--- BEGIN Given entries ---
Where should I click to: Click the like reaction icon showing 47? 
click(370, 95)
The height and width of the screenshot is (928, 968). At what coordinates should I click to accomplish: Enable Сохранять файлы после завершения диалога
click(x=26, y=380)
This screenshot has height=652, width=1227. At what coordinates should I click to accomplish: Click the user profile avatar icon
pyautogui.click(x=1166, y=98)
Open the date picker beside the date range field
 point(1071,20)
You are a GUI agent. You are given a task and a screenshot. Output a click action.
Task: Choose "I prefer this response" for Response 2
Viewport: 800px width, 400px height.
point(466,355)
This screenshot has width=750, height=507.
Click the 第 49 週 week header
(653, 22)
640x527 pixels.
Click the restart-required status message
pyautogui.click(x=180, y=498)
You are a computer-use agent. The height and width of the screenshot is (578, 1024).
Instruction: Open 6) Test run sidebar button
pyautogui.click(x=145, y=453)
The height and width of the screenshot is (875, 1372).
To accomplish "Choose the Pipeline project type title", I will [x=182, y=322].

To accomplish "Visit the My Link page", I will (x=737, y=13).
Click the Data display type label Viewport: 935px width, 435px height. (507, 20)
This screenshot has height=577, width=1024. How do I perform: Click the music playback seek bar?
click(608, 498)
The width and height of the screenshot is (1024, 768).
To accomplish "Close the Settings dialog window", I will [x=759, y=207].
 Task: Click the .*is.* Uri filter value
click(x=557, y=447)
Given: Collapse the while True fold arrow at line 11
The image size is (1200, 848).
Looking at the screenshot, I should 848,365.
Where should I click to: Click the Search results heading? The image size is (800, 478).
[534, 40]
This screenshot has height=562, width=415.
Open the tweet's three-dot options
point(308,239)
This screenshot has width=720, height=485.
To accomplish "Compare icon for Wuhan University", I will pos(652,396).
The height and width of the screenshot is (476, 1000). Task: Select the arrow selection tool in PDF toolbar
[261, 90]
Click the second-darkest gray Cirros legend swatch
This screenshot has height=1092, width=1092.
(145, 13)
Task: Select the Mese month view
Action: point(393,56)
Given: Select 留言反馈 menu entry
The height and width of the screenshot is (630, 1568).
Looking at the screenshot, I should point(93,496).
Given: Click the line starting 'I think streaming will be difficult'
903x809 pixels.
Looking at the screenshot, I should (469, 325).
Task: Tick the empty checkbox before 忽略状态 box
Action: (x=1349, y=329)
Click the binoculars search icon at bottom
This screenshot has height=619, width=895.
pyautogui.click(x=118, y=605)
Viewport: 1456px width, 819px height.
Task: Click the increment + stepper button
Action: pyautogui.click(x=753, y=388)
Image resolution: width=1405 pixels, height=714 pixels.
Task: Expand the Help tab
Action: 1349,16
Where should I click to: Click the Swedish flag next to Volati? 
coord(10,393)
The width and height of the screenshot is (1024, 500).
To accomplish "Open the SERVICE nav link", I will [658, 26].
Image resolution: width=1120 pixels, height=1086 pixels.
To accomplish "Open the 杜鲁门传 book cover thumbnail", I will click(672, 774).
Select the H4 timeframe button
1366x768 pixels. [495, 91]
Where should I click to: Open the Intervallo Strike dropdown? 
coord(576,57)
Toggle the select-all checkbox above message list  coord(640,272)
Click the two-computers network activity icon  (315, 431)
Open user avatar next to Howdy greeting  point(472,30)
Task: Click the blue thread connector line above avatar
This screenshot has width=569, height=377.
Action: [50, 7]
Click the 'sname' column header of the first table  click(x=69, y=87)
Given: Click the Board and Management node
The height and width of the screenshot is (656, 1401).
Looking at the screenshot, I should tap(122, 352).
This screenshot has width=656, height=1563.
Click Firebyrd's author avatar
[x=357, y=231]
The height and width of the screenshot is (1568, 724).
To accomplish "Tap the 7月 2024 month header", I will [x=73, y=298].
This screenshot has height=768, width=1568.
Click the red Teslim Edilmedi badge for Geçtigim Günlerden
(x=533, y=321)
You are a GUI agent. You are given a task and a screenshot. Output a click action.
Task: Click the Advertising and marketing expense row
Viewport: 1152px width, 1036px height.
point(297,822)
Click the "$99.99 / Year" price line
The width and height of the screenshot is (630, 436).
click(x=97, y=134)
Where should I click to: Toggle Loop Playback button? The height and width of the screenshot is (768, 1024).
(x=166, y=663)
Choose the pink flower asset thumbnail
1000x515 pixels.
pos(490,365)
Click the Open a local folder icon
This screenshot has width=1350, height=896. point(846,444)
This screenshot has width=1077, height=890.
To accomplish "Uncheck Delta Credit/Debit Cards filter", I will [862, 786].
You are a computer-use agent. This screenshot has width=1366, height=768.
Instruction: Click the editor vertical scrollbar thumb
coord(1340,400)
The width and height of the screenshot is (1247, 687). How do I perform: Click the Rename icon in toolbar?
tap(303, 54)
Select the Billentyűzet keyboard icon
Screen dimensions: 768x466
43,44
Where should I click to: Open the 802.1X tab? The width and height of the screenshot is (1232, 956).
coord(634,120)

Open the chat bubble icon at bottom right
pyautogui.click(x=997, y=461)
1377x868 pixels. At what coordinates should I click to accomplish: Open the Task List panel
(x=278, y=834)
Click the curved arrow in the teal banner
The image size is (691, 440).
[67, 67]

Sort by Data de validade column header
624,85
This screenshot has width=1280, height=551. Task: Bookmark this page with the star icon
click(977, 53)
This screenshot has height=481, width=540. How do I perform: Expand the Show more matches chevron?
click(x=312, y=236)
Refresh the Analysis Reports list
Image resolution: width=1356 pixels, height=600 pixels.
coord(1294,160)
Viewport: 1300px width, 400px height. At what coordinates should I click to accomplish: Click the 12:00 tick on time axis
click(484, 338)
--- END Given entries ---
**Given problem**
Rewrite the records above, renaming each "At what coordinates should I click to accomplish" as "Where do I click to accomplish" and leaving everything else as it is.

**Response**
Where should I click to: Click the like reaction icon showing 47? 
click(370, 95)
The height and width of the screenshot is (928, 968). Where do I click to accomplish: Enable Сохранять файлы после завершения диалога
click(x=26, y=380)
This screenshot has height=652, width=1227. Where do I click to accomplish: Click the user profile avatar icon
pyautogui.click(x=1166, y=98)
Open the date picker beside the date range field
 point(1071,20)
You are a GUI agent. You are given a task and a screenshot. Output a click action.
Task: Choose "I prefer this response" for Response 2
Viewport: 800px width, 400px height.
point(466,355)
This screenshot has width=750, height=507.
Click the 第 49 週 week header
(653, 22)
640x527 pixels.
Click the restart-required status message
pyautogui.click(x=180, y=498)
You are a computer-use agent. The height and width of the screenshot is (578, 1024).
Instruction: Open 6) Test run sidebar button
pyautogui.click(x=145, y=453)
The height and width of the screenshot is (875, 1372).
To accomplish "Choose the Pipeline project type title", I will [x=182, y=322].

To accomplish "Visit the My Link page", I will (x=737, y=13).
Click the Data display type label Viewport: 935px width, 435px height. (507, 20)
This screenshot has height=577, width=1024. How do I perform: Click the music playback seek bar?
click(608, 498)
The width and height of the screenshot is (1024, 768).
To accomplish "Close the Settings dialog window", I will [x=759, y=207].
 Task: Click the .*is.* Uri filter value
click(x=557, y=447)
Given: Collapse the while True fold arrow at line 11
The image size is (1200, 848).
Looking at the screenshot, I should 848,365.
Where should I click to: Click the Search results heading? The image size is (800, 478).
[534, 40]
This screenshot has height=562, width=415.
Open the tweet's three-dot options
point(308,239)
This screenshot has width=720, height=485.
To accomplish "Compare icon for Wuhan University", I will pos(652,396).
The height and width of the screenshot is (476, 1000). Task: Select the arrow selection tool in PDF toolbar
[261, 90]
Click the second-darkest gray Cirros legend swatch
This screenshot has height=1092, width=1092.
(145, 13)
Task: Select the Mese month view
Action: point(393,56)
Given: Select 留言反馈 menu entry
The height and width of the screenshot is (630, 1568).
Looking at the screenshot, I should point(93,496).
Given: Click the line starting 'I think streaming will be difficult'
903x809 pixels.
Looking at the screenshot, I should (469, 325).
Task: Tick the empty checkbox before 忽略状态 box
Action: (x=1349, y=329)
Click the binoculars search icon at bottom
This screenshot has height=619, width=895.
pyautogui.click(x=118, y=605)
Viewport: 1456px width, 819px height.
Task: Click the increment + stepper button
Action: pyautogui.click(x=753, y=388)
Image resolution: width=1405 pixels, height=714 pixels.
Task: Expand the Help tab
Action: 1349,16
Where should I click to: Click the Swedish flag next to Volati? 
coord(10,393)
The width and height of the screenshot is (1024, 500).
To accomplish "Open the SERVICE nav link", I will [658, 26].
Image resolution: width=1120 pixels, height=1086 pixels.
To accomplish "Open the 杜鲁门传 book cover thumbnail", I will click(672, 774).
Select the H4 timeframe button
1366x768 pixels. [495, 91]
Where should I click to: Open the Intervallo Strike dropdown? 
coord(576,57)
Toggle the select-all checkbox above message list  coord(640,272)
Click the two-computers network activity icon  (315, 431)
Open user avatar next to Howdy greeting  point(472,30)
Task: Click the blue thread connector line above avatar
This screenshot has width=569, height=377.
Action: [50, 7]
Click the 'sname' column header of the first table  click(x=69, y=87)
Given: Click the Board and Management node
The height and width of the screenshot is (656, 1401).
Looking at the screenshot, I should tap(122, 352).
This screenshot has width=656, height=1563.
Click Firebyrd's author avatar
[x=357, y=231]
The height and width of the screenshot is (1568, 724).
To accomplish "Tap the 7月 2024 month header", I will [x=73, y=298].
This screenshot has height=768, width=1568.
Click the red Teslim Edilmedi badge for Geçtigim Günlerden
(x=533, y=321)
You are a GUI agent. You are given a task and a screenshot. Output a click action.
Task: Click the Advertising and marketing expense row
Viewport: 1152px width, 1036px height.
point(297,822)
Click the "$99.99 / Year" price line
The width and height of the screenshot is (630, 436).
click(x=97, y=134)
Where should I click to: Toggle Loop Playback button? The height and width of the screenshot is (768, 1024).
(x=166, y=663)
Choose the pink flower asset thumbnail
1000x515 pixels.
pos(490,365)
Click the Open a local folder icon
This screenshot has width=1350, height=896. point(846,444)
This screenshot has width=1077, height=890.
To accomplish "Uncheck Delta Credit/Debit Cards filter", I will [862, 786].
You are a computer-use agent. This screenshot has width=1366, height=768.
Instruction: Click the editor vertical scrollbar thumb
coord(1340,400)
The width and height of the screenshot is (1247, 687). How do I perform: Click the Rename icon in toolbar?
tap(303, 54)
Select the Billentyűzet keyboard icon
Screen dimensions: 768x466
43,44
Where should I click to: Open the 802.1X tab? The width and height of the screenshot is (1232, 956).
coord(634,120)

Open the chat bubble icon at bottom right
pyautogui.click(x=997, y=461)
1377x868 pixels. Where do I click to accomplish: Open the Task List panel
(x=278, y=834)
Click the curved arrow in the teal banner
The image size is (691, 440).
[67, 67]

Sort by Data de validade column header
624,85
This screenshot has width=1280, height=551. Task: Bookmark this page with the star icon
click(977, 53)
This screenshot has height=481, width=540. How do I perform: Expand the Show more matches chevron?
click(x=312, y=236)
Refresh the Analysis Reports list
Image resolution: width=1356 pixels, height=600 pixels.
coord(1294,160)
Viewport: 1300px width, 400px height. Where do I click to accomplish: Click the 12:00 tick on time axis
click(484, 338)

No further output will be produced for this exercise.